— START OF Information supplied —
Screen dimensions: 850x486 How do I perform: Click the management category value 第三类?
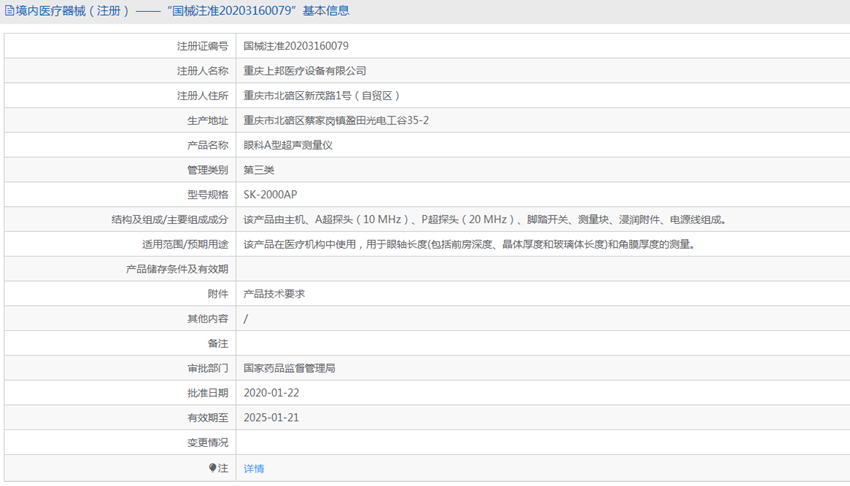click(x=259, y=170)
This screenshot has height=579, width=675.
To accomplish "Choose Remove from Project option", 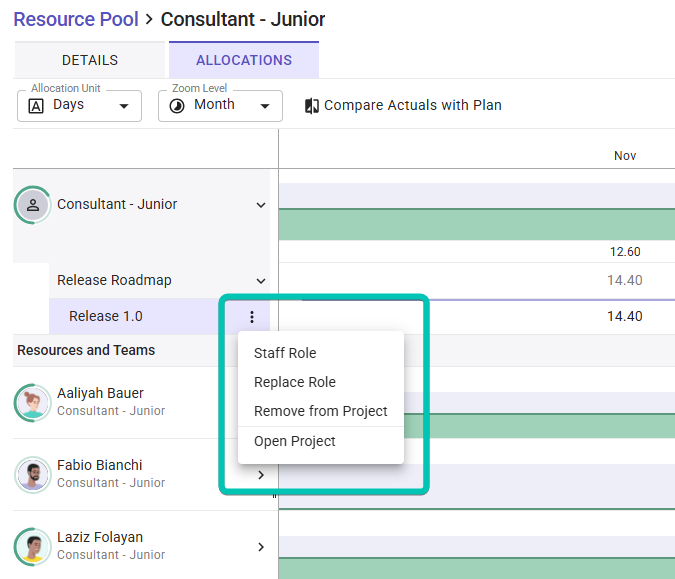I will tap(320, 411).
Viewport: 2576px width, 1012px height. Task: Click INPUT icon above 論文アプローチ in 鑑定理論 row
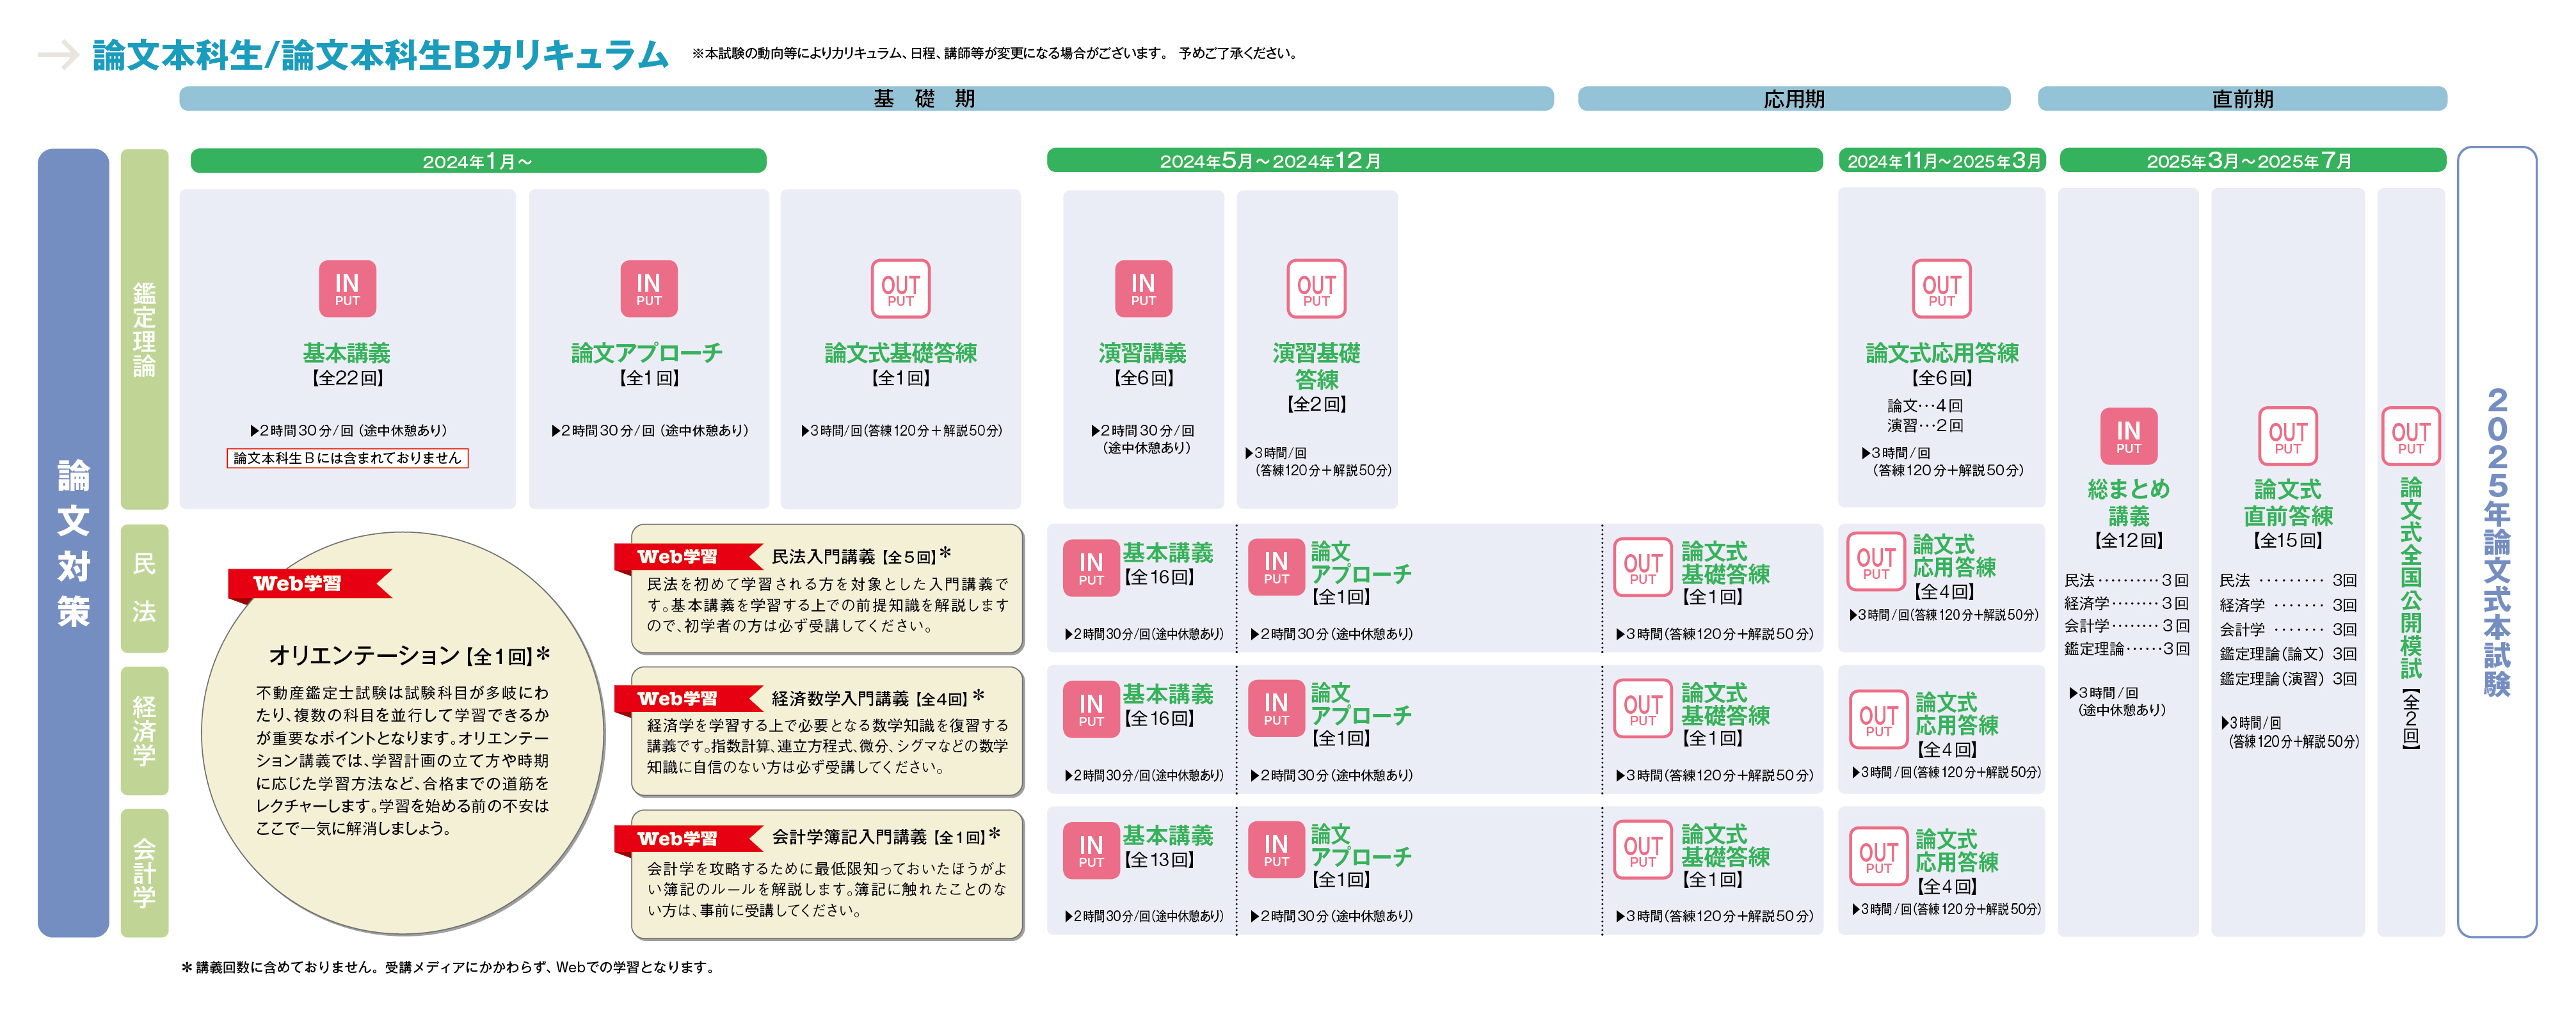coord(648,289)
— END OF Information supplied —
▶ Required work: Turn the part of the material that opens with the line containing "Viewport: 2576px width, 1012px" and closes at the end of the material into a numbered list, skipping any blank lines and leaving the pictures out.

▶ The output:
1. Viewport: 2576px width, 1012px height. Task: Click INPUT icon above 論文アプローチ in 鑑定理論 row
2. coord(648,289)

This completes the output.